Abstract—Recently, large amount of data is widely available
in information systems and data mining has attracted a big
attention to researchers to turn such data into useful knowledge.
This implies the existence of low quality, unreliable, redundant
and noisy data which negatively affect the process of observing
knowledge and useful pattern. Therefore, researchers need
relevant data from huge records using feature selection
methods. Feature selection is the process of identifying the most
relevant attributes and removing the redundant and irrelevant
attributes. In this study, a comparison between filter based
feature selection methods based on a well-known dataset (i.e.,
hepatitis dataset) was carried out and four classification
algorithms were used to evaluate the performance of the
algorithms. Among the algorithms, Naïve Bayes and Decision
Table classifiers have higher accuracy rates on the hepatitis
dataset than the others after the application of feature selection
methods. The study revealed that feature selection methods are
capable to improve the performance of learning algorithms.

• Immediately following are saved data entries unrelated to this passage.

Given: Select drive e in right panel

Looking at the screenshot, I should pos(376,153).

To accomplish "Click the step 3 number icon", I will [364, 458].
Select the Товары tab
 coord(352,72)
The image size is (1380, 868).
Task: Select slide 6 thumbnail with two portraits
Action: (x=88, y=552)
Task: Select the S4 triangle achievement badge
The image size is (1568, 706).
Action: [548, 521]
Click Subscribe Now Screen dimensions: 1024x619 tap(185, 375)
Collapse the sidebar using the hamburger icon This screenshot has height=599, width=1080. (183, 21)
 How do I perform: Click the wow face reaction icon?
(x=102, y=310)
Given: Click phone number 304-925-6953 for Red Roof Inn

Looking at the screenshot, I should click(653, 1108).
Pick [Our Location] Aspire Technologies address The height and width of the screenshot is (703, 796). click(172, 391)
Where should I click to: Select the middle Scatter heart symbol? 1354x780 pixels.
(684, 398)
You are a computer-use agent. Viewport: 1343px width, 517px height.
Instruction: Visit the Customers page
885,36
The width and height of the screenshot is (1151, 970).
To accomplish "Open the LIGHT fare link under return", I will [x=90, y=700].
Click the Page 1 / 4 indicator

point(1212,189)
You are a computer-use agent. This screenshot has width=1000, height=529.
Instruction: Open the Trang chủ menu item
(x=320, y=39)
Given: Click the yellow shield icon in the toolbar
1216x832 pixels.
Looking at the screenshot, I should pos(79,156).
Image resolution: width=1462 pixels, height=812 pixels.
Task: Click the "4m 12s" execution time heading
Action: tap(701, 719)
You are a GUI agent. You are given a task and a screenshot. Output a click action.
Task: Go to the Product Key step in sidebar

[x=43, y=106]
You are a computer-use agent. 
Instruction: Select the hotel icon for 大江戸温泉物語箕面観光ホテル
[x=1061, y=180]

However, no single filter based feature selection method is the
best. Overall, Consistency Subset, Info Gain Attribute Eval,
One-R Attribute Eval and Relief Attribute Eval methods
performed better results than the others.
Index Terms—Feature selection, hepatitis, J48, naïve bayes,
IBK, decision table.
Pinar Yildirim is with the Okan University, Istanbul, Turkey (e-mail:
pinar.yildirim@ okan.edu.tr).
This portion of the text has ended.